Bali has been overexposed for long enough that anyone still writing about it needs to earn the reader's patience. The southern belt from Seminyak to Uluwatu is now essentially a resort suburb, denser and louder each year, and the yoga-and-smoothie corridor along Berawa in Canggu has become a photograph of itself. This is not a complaint — the island remains an extraordinary place — but a suggestion that the reward for going is now firmly in the interior and the east.
Ubud has changed less than the internet suggests. The centre around Monkey Forest Road and the palace has always been busy, and remains so, but the ridges to the north around Sayan and Payangan hold their quiet. The Sayan valley, cut by the Ayung river, is where the serious resorts have chosen to sit — the drive down from the ridge to the river takes fifteen minutes on a good day and forty on a bad one, and the walk back up is not to be attempted after lunch. A morning spent at the Sayan-side rice terraces, before the tour buses arrive at Tegallalang by ten, is closer to the Ubud of ten years ago than anything on the town's main streets.

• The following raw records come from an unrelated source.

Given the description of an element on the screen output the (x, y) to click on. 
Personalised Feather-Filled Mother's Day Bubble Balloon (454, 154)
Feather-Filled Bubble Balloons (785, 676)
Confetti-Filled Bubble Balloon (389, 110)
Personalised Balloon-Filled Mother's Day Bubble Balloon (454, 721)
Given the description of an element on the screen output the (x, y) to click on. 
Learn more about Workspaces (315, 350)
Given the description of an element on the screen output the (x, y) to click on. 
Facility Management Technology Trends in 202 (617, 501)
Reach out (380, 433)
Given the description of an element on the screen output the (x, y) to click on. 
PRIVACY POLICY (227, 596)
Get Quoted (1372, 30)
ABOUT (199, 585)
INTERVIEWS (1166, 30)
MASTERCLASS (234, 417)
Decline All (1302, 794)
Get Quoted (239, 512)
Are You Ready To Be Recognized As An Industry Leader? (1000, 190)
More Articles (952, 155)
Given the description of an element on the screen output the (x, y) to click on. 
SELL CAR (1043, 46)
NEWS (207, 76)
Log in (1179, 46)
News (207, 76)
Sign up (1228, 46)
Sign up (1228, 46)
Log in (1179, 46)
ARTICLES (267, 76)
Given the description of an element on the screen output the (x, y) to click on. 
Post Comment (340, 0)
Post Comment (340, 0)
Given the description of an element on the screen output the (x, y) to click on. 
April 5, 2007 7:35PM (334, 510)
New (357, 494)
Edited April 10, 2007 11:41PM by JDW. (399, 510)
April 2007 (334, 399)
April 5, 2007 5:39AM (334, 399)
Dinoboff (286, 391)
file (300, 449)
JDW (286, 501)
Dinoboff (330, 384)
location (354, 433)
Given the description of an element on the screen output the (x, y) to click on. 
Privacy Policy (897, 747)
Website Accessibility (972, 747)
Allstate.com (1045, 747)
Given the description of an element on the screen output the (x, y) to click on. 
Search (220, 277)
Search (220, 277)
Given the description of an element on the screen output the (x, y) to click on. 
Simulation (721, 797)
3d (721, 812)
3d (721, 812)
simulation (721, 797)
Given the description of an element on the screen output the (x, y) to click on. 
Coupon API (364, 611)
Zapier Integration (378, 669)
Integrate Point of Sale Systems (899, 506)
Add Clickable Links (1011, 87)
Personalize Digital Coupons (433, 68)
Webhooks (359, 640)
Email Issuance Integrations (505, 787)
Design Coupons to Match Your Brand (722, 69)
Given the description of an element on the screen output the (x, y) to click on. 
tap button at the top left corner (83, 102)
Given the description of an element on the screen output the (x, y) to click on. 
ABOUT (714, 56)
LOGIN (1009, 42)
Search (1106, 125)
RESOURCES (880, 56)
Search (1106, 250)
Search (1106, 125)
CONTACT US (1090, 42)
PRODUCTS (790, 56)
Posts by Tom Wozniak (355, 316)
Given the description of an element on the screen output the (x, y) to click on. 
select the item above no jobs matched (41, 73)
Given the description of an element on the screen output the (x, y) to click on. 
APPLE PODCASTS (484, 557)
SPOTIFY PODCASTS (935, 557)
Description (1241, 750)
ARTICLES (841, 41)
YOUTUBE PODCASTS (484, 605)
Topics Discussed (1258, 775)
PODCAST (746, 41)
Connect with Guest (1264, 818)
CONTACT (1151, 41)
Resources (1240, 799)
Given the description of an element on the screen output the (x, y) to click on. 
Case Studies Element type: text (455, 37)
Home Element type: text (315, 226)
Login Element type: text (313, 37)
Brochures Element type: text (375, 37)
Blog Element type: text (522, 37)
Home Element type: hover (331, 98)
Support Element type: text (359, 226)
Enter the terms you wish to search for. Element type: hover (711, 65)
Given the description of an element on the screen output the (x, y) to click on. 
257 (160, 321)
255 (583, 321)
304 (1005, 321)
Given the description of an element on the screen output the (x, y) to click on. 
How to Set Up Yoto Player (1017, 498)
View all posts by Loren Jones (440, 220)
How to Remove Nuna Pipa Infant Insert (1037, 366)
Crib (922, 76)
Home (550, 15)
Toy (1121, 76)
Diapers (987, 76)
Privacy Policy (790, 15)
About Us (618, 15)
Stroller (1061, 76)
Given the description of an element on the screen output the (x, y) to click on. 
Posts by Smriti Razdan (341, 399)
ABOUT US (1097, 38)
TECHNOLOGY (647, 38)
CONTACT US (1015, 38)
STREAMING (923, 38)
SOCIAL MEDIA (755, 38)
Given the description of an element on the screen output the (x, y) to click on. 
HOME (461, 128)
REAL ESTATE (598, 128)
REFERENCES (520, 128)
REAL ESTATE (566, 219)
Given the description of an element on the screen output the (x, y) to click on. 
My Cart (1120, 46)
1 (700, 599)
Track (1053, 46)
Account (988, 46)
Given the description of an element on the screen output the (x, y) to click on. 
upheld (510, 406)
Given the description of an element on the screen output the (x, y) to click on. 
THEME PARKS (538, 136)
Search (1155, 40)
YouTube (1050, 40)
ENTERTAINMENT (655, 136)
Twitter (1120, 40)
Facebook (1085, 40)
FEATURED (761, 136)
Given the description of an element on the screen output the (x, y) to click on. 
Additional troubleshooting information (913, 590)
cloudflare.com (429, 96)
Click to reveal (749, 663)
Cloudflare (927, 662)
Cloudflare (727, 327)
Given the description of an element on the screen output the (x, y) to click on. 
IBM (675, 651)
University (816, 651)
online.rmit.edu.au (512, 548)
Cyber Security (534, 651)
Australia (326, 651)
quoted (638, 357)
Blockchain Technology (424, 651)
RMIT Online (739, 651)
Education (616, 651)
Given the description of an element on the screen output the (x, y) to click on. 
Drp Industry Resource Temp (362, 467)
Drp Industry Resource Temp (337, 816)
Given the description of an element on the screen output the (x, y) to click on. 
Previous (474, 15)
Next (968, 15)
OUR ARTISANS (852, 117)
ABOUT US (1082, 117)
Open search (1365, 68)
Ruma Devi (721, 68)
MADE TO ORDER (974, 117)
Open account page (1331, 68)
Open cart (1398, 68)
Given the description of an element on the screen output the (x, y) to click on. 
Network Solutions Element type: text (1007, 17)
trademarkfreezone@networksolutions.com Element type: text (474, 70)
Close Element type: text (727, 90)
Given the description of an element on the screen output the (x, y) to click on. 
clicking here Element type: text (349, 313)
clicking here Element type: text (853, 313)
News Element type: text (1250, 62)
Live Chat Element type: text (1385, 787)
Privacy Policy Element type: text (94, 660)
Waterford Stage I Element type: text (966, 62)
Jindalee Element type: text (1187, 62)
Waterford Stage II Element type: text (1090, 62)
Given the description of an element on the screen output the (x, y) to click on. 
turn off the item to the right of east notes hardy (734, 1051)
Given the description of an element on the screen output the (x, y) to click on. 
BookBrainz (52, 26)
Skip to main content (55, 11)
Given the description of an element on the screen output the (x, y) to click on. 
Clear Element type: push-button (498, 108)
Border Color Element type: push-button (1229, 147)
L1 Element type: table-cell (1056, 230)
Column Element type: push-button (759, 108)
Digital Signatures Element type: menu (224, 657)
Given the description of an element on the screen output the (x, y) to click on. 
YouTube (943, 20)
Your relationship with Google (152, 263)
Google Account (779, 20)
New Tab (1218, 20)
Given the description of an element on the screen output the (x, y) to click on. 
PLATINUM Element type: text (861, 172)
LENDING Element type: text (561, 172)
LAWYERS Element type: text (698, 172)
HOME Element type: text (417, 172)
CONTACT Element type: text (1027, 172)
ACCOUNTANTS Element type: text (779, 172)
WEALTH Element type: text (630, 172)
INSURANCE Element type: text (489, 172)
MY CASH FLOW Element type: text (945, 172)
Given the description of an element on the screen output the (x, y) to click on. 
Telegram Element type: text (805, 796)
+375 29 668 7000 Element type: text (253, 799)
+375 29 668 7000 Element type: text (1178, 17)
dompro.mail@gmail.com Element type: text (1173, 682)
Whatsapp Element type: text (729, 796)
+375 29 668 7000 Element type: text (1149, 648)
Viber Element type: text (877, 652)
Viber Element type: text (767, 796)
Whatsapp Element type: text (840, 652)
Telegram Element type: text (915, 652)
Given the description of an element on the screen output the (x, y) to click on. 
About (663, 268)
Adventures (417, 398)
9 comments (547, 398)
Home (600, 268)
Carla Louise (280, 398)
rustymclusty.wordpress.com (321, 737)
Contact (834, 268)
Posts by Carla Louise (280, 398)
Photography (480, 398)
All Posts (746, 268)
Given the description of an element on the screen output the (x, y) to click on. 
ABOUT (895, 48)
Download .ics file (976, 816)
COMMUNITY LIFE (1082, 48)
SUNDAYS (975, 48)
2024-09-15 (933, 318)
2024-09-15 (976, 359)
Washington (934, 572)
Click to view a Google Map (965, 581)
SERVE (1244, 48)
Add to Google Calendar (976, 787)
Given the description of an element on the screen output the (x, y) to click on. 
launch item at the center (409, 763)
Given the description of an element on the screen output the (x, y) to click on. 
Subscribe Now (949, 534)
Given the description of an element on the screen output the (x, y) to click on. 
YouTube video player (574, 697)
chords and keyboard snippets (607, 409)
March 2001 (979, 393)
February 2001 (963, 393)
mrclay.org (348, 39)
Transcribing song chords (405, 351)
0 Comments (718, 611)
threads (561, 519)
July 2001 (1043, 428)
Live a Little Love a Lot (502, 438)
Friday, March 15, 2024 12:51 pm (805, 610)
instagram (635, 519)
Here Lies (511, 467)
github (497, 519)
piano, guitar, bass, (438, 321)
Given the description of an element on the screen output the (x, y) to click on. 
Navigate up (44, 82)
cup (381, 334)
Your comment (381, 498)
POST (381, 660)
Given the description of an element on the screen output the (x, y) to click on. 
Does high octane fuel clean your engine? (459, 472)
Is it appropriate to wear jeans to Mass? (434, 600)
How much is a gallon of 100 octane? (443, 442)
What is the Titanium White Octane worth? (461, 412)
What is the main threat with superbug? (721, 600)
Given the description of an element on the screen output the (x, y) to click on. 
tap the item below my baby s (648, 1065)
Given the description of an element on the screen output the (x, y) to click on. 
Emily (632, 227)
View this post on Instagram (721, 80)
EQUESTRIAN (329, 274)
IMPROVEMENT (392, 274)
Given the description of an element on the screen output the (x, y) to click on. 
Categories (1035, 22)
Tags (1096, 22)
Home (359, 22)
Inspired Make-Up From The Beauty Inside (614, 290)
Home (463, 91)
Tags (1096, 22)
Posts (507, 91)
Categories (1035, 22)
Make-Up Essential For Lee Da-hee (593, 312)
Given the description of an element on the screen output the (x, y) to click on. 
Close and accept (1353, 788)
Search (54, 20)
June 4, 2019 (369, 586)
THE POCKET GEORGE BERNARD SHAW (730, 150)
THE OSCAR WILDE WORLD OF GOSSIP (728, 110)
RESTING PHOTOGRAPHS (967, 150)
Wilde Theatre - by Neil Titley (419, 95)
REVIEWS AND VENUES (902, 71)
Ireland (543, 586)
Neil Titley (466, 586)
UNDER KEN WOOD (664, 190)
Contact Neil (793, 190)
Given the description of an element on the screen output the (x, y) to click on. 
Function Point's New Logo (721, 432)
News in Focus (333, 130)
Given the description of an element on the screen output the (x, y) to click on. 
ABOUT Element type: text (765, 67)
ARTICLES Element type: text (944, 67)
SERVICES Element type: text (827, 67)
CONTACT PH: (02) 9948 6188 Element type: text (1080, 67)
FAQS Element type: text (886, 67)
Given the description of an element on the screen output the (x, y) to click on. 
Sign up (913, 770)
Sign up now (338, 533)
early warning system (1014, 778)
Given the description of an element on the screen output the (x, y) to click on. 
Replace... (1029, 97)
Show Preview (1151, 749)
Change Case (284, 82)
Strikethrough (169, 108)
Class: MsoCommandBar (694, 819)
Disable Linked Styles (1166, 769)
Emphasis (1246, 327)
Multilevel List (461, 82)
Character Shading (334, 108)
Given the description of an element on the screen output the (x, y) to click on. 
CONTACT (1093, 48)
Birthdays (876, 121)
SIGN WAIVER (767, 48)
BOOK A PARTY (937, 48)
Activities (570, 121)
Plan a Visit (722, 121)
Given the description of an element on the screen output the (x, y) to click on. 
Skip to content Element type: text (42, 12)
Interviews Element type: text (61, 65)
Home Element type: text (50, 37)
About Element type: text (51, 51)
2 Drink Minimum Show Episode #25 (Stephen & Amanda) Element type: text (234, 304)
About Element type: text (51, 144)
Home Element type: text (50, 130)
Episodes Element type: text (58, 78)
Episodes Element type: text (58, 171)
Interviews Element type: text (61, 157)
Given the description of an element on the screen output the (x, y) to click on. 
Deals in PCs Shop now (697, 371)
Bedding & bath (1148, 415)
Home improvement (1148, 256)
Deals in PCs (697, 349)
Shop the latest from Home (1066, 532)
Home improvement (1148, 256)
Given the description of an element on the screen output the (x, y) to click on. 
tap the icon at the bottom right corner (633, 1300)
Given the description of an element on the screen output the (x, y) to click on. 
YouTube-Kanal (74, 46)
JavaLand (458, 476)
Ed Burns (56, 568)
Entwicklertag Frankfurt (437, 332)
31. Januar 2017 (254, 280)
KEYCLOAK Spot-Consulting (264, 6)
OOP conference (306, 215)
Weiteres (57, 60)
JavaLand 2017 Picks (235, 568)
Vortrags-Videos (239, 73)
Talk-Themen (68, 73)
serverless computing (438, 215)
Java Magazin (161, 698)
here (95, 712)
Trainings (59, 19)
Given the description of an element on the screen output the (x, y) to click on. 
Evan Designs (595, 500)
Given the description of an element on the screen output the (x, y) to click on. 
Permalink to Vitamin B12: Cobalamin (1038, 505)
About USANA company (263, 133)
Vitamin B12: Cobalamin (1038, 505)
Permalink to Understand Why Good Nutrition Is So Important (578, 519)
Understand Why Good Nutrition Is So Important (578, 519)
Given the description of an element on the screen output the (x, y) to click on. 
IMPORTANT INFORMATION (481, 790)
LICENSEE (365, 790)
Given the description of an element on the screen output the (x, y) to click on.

For the second half of a week, the east is where the island opens back up. Karangasem regency, running from Padang Bai up past Amed and around to Tulamben, has black-sand beaches, the working salt farms at Kusamba, and the still-empty stretch of coast below Mount Agung. Amankila sits on this coast above Manggis, on a cliff that steps down to the sea in three tiers of pool, and the drive from Ubud is a manageable two hours through the ceremonial villages of Klungkung. The suites facing directly onto the Lombok Strait — ask for the Ocean Suites in the 100 series — get a horizon rather than a garden, and the difference matters when the point of the stay is to sit and read for three days.
The volcano is not a metaphor. Agung last erupted in 2017 and 2018 and closed the airport for a week each time; the local authorities monitor it carefully and the risk on any given trip is low, but it is worth knowing that the eastern coast is directly beneath the volcano's southeastern flank. Travel insurance that covers volcanic disruption is not paranoid.
On timing, the dry season runs from April through October, with June and September as the sweet spots — warm days, cool nights, and light traffic on the roads. The wet season is not the washout it sounds — rain typically arrives in short afternoon bursts and the mornings remain clear — but the humidity through January and February is genuinely oppressive.
Do not attempt to see the whole island. The mistake most first-time visitors make is a five-night itinerary with three stops — Seminyak, Ubud, Sanur — that turns into three days of driving. Two bases across a week, with two nights in Ubud and four on the east coast, is a saner shape. The scooter question resolves itself once one has actually looked at a Balinese road; use hotel drivers or a private car for the day at around fifty US dollars.
One practical note: Nyepi, the Balinese day of silence, falls on a moving date in March. The airport closes, all activity on the island ceases for twenty-four hours, and hotels are permitted to operate only if guests remain on property. It is either the best possible day to be in Bali — no traffic, no wifi, stars visible from Denpasar — or the worst, depending on temperament. Check the date before booking flights in March.